Appeal by the defendant from a judgment of the Supreme Court, Queens County (Knopf, J.), rendered June 5, 2008, convicting him of burglary in the second degree (two counts) and resisting arrest, upon a jury verdict, and imposing sentence. The appeal brings up for review the denial, after a hearing (McGann, J.), of those branches of the defendant's omnibus motion which were to suppress identification testimony and his statement to law enforcement officials.
Published by New York State Law Reporting Bureau pursuant to Judiciary Law § 431.
This opinion is uncorrected and subject to revision before publication in the Official Reports.
REINALDO E. RIVERA, J.P., JOHN M. LEVENTHAL, L. PRISCILLA HALL and SANDRA L. SGROI, JJ.
ORDERED that the judgment is affirmed.
The Supreme Court properly denied that branch of the defendant's omnibus motion which was to suppress identification testimony. The police properly detained the defendant for the purpose of a showup procedure (see People v Gonzalez, 61 AD3d 775, 776; People v Wilson, 5 AD3d 408, 409; People v Largo, 282 AD2d 548, 549). The showup procedure, which was conducted approximately 40 minutes after the complainant observed the defendant and three to four blocks from where she initially observed the defendant, was permissible under the circumstances since it was "conducted in close spatial and temporal proximity to the commission of the crime for the purpose of securing a prompt and reliable identification" (People v Cruz, 31 AD3d 660, 661; see People v Gonzalez, 61 AD3d at 766; People v Tislon, 279 AD2d 488; People v Rodney, 237 AD2d 541, 542). Contrary to the defendant's contention, the showup procedure was not unduly suggestive merely because the complainant viewed the defendant while he was handcuffed and in the vicinity of police officers (see People v Jackson, 59 AD3d 637; People v Rowlett, 193 AD2d 768; People v Carbonaro, 162 AD2d 459; People v Burns, 133 AD2d 642, 643).

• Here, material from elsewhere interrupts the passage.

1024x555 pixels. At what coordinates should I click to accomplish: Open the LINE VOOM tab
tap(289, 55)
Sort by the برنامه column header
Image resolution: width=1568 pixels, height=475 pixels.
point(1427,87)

The hearing court properly denied that branch of the defendant's omnibus motion which was to suppress his written statement to law enforcement officials. The hearing court properly found that his statement was voluntarily made after he knowingly waived his Miranda rights on two occasions (see Miranda v Arizona, 384 US 436; People v Osorio, 49 AD3d 562, 563). The defendant improperly relies on his trial testimony in support of his contention that his statement should have been suppressed on the ground that it was the product of threats and physical harm (see People v Castellanos, 65 AD3d 555).
The hearing court did not err in denying the defendant's motion for leave to renew those branches of his omnibus motion which were to suppress his statement and identification testimony, as the defendant failed to show that additional pertinent facts had been discovered that would have affected the court's prior determination that the identification testimony and his statement were admissible (see CPL 710.40; People v Gonzalez, 61 AD3d at 776; People v Miller, 57 AD3d 568, 570; People v Sanjurjo, 39 AD3d 773). Furthermore, the defendant's contention that his statement was the product of threats and physical harm is not properly before this Court since we are precluded from reviewing trial testimony in determining whether the hearing court acted properly (see People v Hucks, 175 AD2d 213, 214).
Viewing the evidence in the light most favorable to the prosecution (see People v Contes, 60 NY2d 620), we find that it was legally sufficient to establish the defendant's guilt of both counts of burglary in the second degree beyond a reasonable doubt. The defendant's contention that his conviction of resisting arrest is not supported by legally sufficient evidence is unpreserved for appellate review, as defense counsel did not specifically address the resisting arrest count when he moved for a trial order of dismissal (see People v Hawkins, 11 NY3d 484, 492-493; People v Gray, 86 NY2d 10; People v Linton, 62 AD3d 722, 723). In any event, viewing the evidence in the light most favorable to the prosecution (see People v Contes, 60 NY2d 620), we find that the evidence was legally sufficient to establish the defendant's guilt of resisting arrest beyond a reasonable doubt.
Upon our independent review pursuant to CPL 470.15(5), we are satisfied that the verdict of guilt was not against the weight of the evidence (see People v Romero, 7 NY3d 633). Any inconsistencies between the testimony that the police officer provided at the suppression hearing and at the trial, and any discrepancies between the complainant's prior description of the clothing worn by the defendant to a police officer and the complainant's trial testimony, were minor and did not render their testimony incredible or unreliable (see People v Scipio, 61 AD3d 899; People v Sepulveda, 59 AD3d 641, 642; People v Colon, 42 AD3d 549, 550).
RIVERA, J.P., LEVENTHAL, HALL and SGROI, JJ., concur.